The continued strength of the U.S. dollar has further intensified the pressure, especially affecting www.xmaccount.commodity producers and www.xmaccount.companies with large overseas earnings. A strong dollar tends to weigh on risk assets because it raises the cost of www.xmaccount.commodities in dollar terms and reduces the value of overseas earnings when converted into dollars. For the FTSE 100, which is heavy on mining and energy stocks, this is undoubtedly a headwind.
Recent trading volumes have been relatively light, suggesting that many market participants are now more willing to take a wait-and-see approach. This lack of confidence means that even in the absence of a clear catalyst, the market may move lower - simply because there are not enough buyers to absorb the selling pressure. The current market environment is certainly frustrating for bulls waiting for catalysts to fuel a sustained rally.
Technical analysis:
GBP/USD fell below the bullish neckline, measuring the decline around 1.2943.

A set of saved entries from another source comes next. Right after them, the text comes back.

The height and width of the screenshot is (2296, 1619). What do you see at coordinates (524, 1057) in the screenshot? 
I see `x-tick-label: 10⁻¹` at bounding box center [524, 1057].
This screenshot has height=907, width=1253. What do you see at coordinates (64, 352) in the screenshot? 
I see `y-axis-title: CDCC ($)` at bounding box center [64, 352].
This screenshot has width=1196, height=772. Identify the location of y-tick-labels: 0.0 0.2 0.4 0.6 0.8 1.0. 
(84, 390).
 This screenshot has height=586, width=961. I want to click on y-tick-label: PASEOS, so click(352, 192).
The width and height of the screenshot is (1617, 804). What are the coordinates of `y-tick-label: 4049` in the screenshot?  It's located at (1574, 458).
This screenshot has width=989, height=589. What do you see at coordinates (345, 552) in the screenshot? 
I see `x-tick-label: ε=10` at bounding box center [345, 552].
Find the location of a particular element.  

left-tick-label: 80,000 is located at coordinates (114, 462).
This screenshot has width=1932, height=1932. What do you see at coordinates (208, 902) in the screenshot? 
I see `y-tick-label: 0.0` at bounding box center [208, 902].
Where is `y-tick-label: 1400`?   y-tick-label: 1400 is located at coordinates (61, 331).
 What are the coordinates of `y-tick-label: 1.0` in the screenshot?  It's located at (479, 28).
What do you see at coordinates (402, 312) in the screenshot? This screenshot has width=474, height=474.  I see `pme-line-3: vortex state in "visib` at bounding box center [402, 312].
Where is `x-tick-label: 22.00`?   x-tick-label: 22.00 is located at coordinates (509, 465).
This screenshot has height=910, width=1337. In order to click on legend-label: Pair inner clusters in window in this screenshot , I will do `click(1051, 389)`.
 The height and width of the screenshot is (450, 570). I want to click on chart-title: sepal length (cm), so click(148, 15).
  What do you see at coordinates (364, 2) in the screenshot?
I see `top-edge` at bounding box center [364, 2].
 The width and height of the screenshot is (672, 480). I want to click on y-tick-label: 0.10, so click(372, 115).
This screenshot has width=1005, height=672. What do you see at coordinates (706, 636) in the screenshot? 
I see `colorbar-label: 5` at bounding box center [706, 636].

However, because the RSI is close to 20, it means that the oversold phenomenon is serious, and a rebound is imminent.
The above content is all about "[XM Foreign Exchange Platform]: US ADP announced a surprising oversold signal. Is the pound's rebound a trap or an opportunity?" It was carefully www.xmaccount.compiled and edited by the editor of XM Foreign Exchange. I hope it will be helpful to your trading! Thanks for the support!